You can start with the free plan and upgrade to Pro (7-day full trial, $19.99/month after) when you need higher memory limits and priority retrieval. Try Vilix free and connect your first agent in a few minutes.

Frequently asked questions

How did the agent accumulate 12,000 memories without manual curation?

The agent called save_turn at the end of every turn, automatically. Over thousands of agent runs across many sessions, those per-turn writes added up to roughly 12,000 stored memories. No manual curation was involved. The agent just wrote consistently, and Vilix stored and indexed everything server-side.

What is the difference between get_context and a standard vector database query?

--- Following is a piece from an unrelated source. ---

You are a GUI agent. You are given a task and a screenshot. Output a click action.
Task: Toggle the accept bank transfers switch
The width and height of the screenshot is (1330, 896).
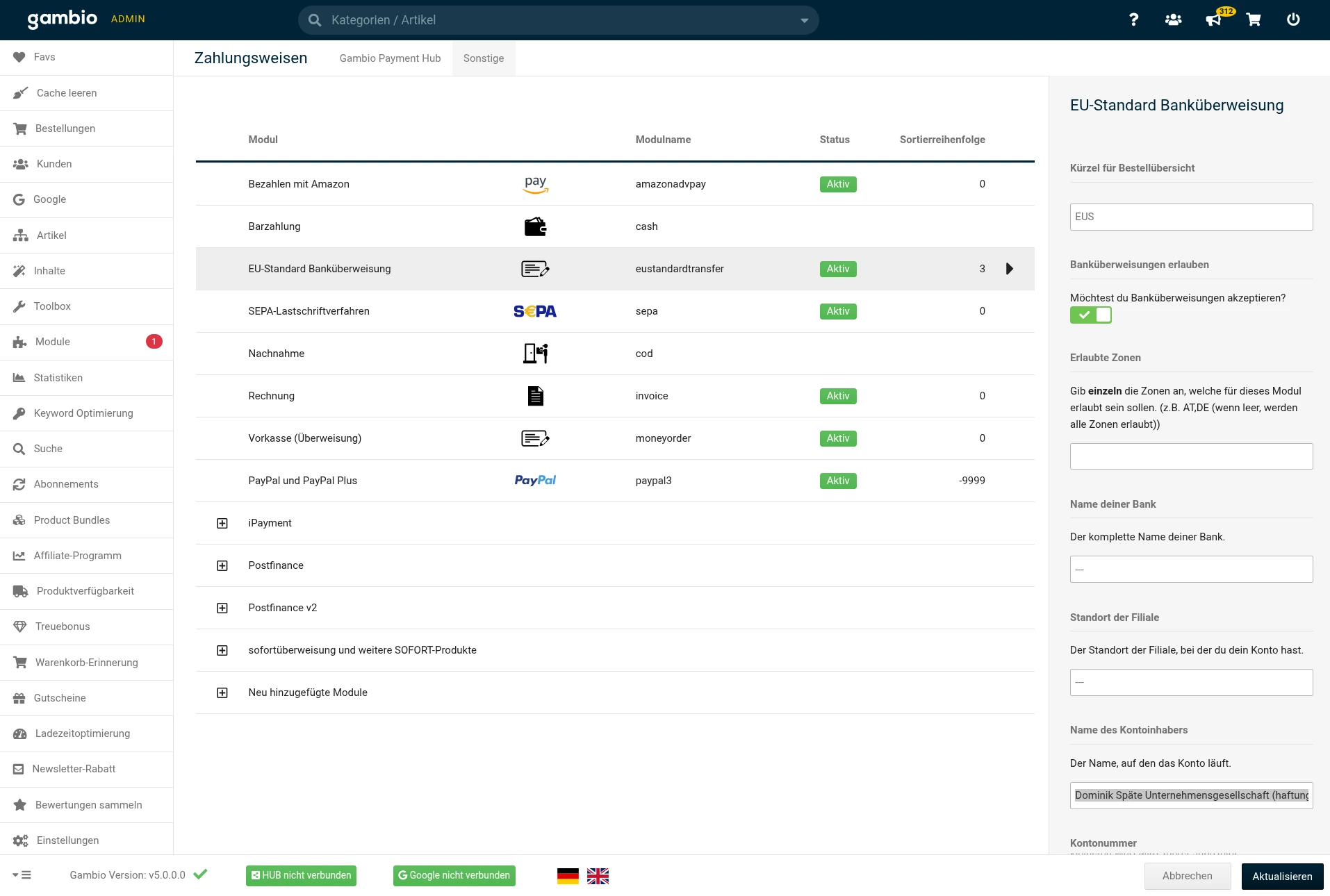1091,315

A vector database query retrieves similar chunks based on embedding distance. get_contextreturns a richer payload: recent messages, saved memories, user rules, live project state, and semantically related past conversations, all in one call. The agent does not need to construct a retrieval query or manage embedding logic. Vilix handles that internally.

Does the agent need a custom integration or SDK to use Vilix?

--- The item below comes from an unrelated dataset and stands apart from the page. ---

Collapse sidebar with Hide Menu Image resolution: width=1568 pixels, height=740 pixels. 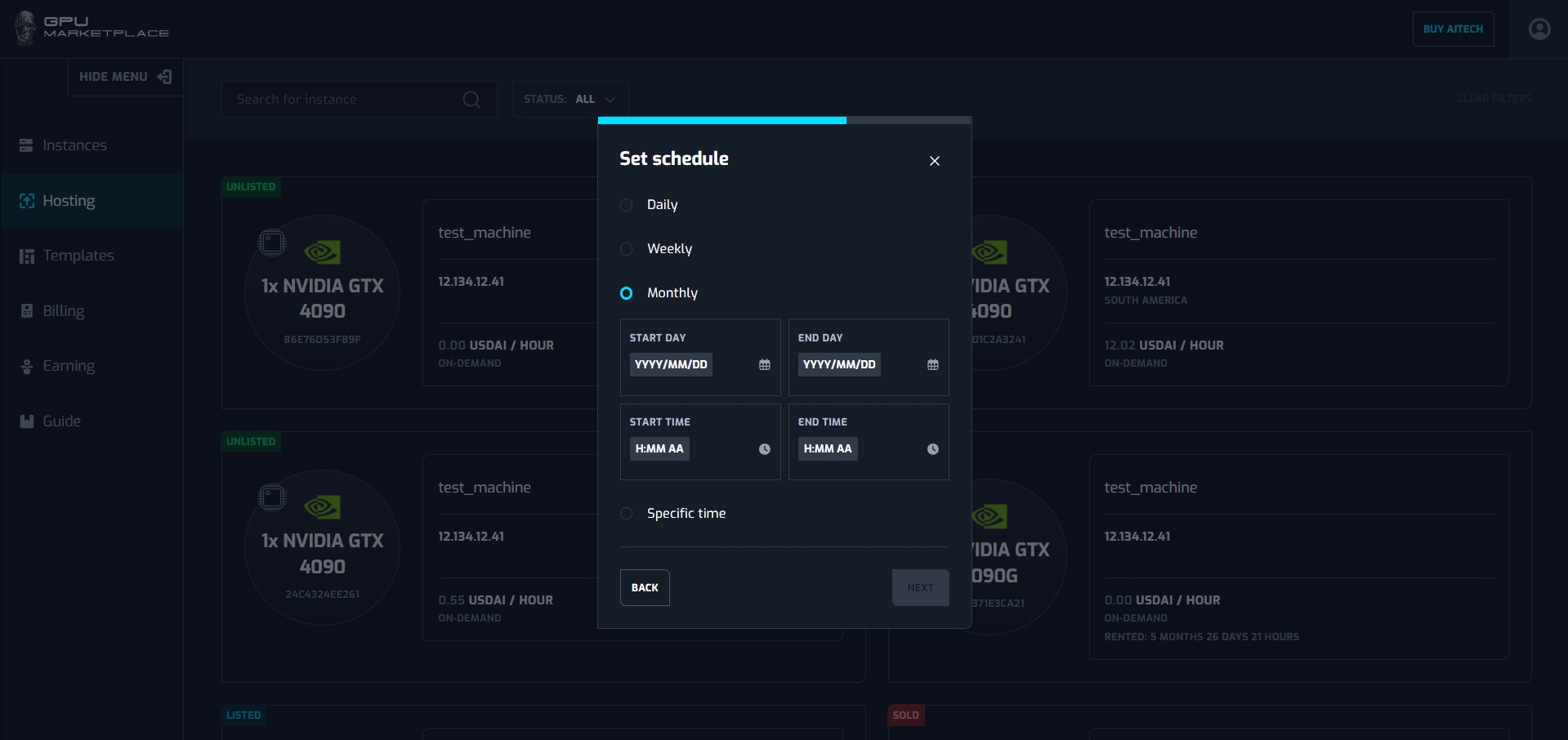125,77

No. The only requirement is that the agent framework supports custom MCP connectors. You point it at api.vilix.ai/mcp, add two tool calls to the system prompt, and the integration is complete. There is no SDK, no browser extension, and no separate pipeline to build or maintain.

Will memory from one agent session carry over to a completely fresh process?

Yes. Memory in Vilix is stored server-side in your account, not in the agent process. When a fresh agent process starts and calls get_context, it receives the full memory accumulated in prior sessions. The agent does not need to be the same process or even the same tool to access its history.

How does per-turn memory scale as the store grows large?

Vilix uses semantic and keyword search to surface the most relevant memories for each context load, so retrieval quality does not degrade linearly as the store grows. The agent receives a ranked, relevant subset of its full history on each turn, not the entire store. This is what made the 12,000-memory store usable in practice rather than just large.